A 52-year-old man with Child-Pugh B cirrhosis (alcohol) develops increasing ascites. Diagnostic paracentesis shows: serum-ascites albumin gradient (SAAG) 1.4 g/dL, protein 15 g/dL, WBC 350 cells/mm³ with 320 PMN/mm³. Temperature is 38.4°C. Cultures pending. MOST appropriate management is:

  • A IV cefotaxime 2g 8-hourly plus IV albumin 1.5 g/kg on day 1 and 1.0 g/kg on day 3
  • B Oral norfloxacin 400 mg twice daily for 5 days
  • C Large-volume therapeutic paracentesis before starting antibiotics
  • D IV piperacillin-tazobactam for broad-spectrum cover; albumin not required
Correct answer: A. IV cefotaxime 2g 8-hourly plus IV albumin 1.5 g/kg on day 1 and 1.0 g/kg on day 3

Explanation

Spontaneous bacterial peritonitis (SBP) is diagnosed when ascitic PMN ≥250 cells/mm³ with clinical signs of infection.
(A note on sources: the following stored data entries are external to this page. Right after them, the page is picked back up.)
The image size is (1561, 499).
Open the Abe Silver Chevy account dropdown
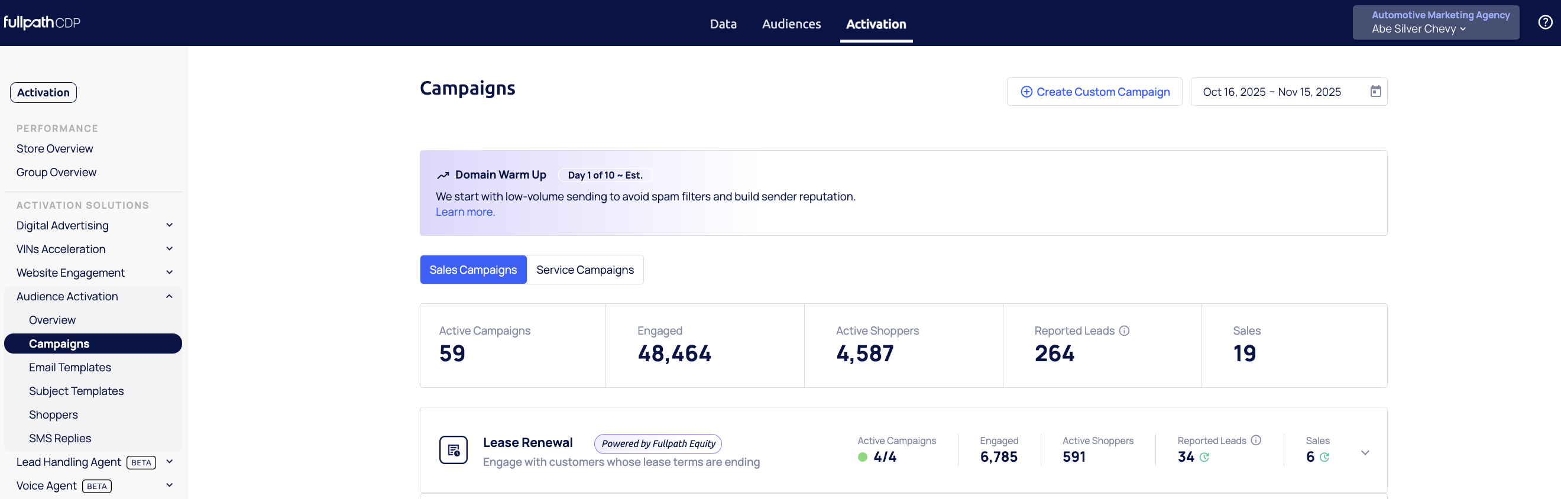click(1418, 29)
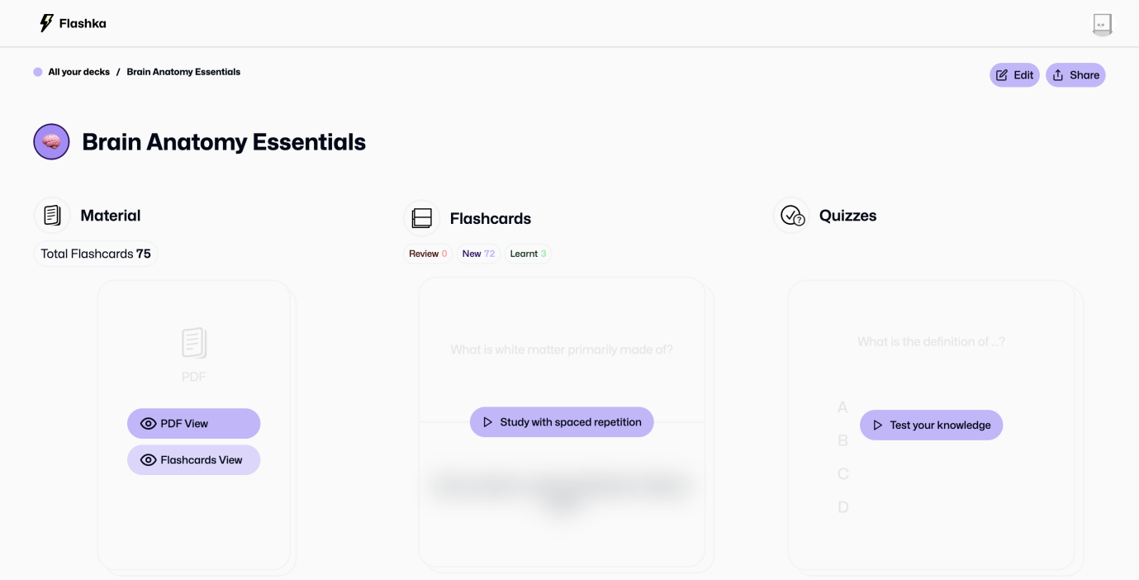Share this flashcard deck
The width and height of the screenshot is (1139, 580).
[x=1075, y=75]
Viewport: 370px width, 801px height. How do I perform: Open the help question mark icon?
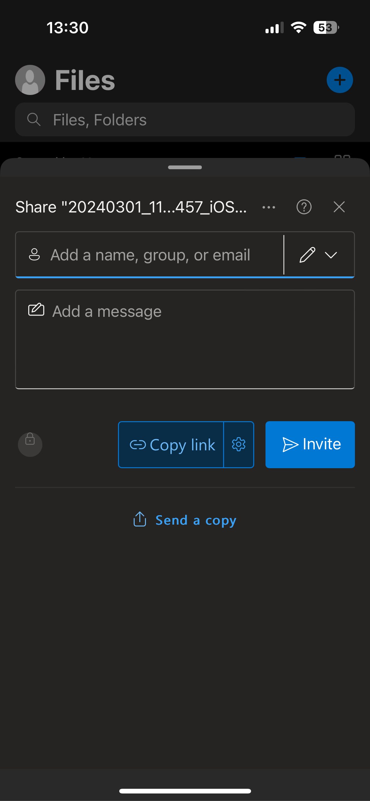point(304,207)
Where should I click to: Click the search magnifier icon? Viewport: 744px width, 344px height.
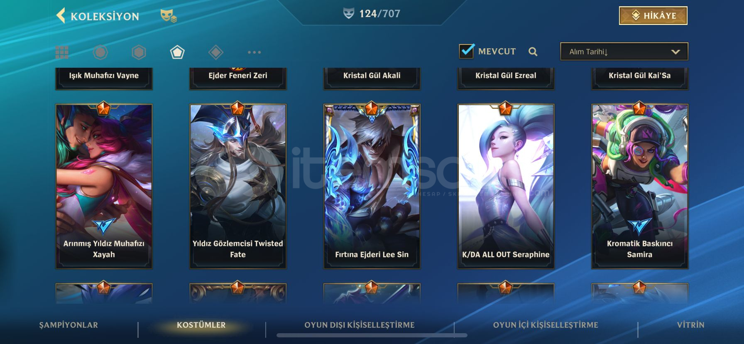tap(533, 52)
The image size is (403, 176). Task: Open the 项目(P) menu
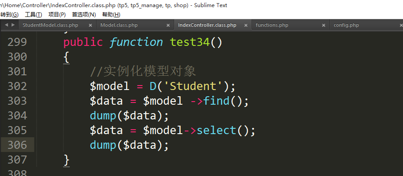coord(57,15)
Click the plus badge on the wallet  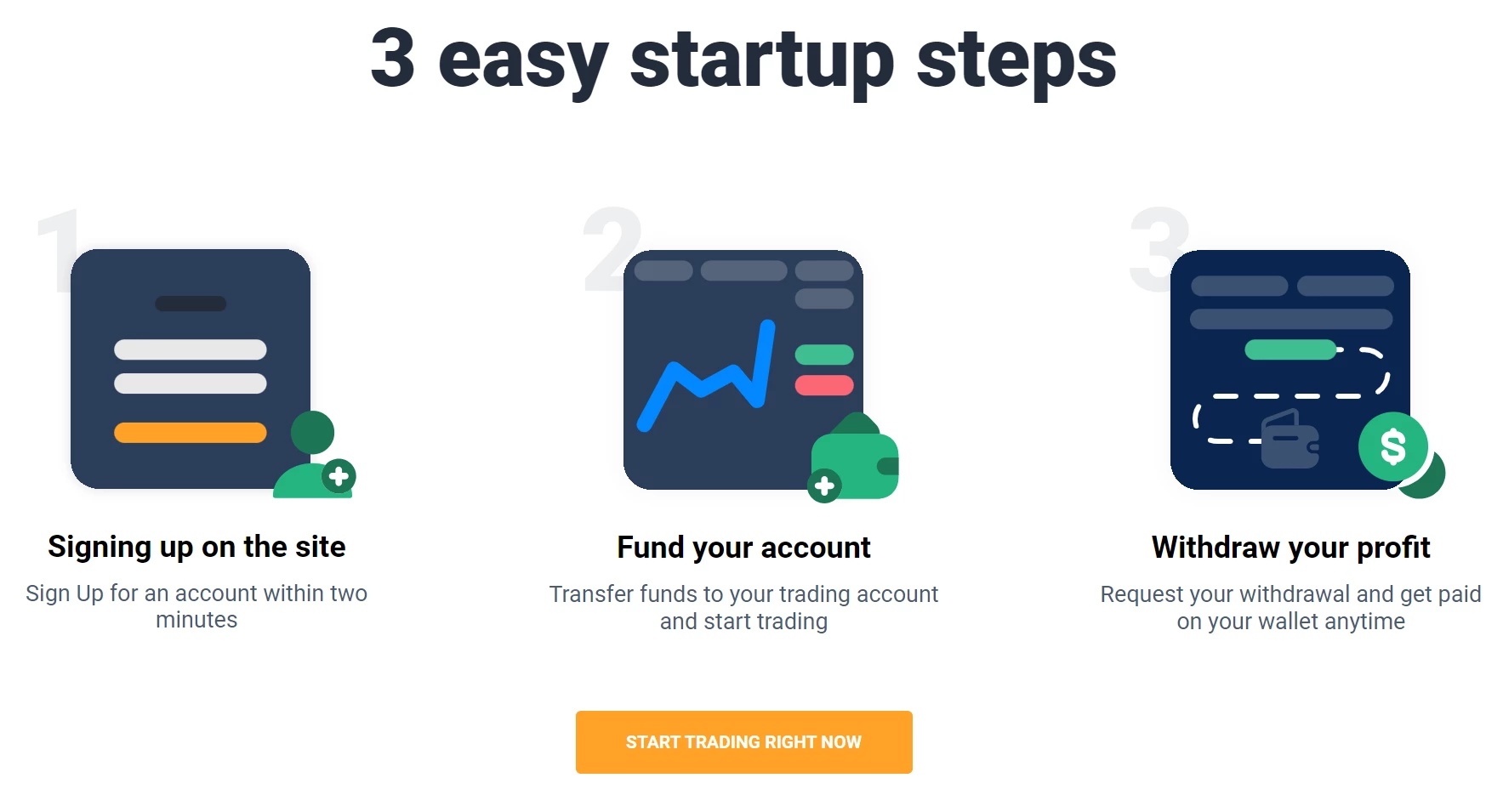tap(824, 486)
IV cefotaxime 2g every 8 hours for 5 days is the standard antibiotic treatment. Critically, IV albumin infusion (1.5 g/kg on day 1, 1.0 g/kg on day 3) significantly reduces the incidence of hepatorenal syndrome and mortality (Sort et al., NEJM 1999) by maintaining renal perfusion. Oral norfloxacin is used for secondary prophylaxis (after SBP) or primary prophylaxis, not acute treatment. Therapeutic paracentesis should not be the primary management of infected ascites — it can be done in addition to antibiotics. Piperacillin-tazobactam lacks the evidence base and albumin co-administration must not be omitted.

Reference: Harrison's Principles of Internal Medicine, 21st ed.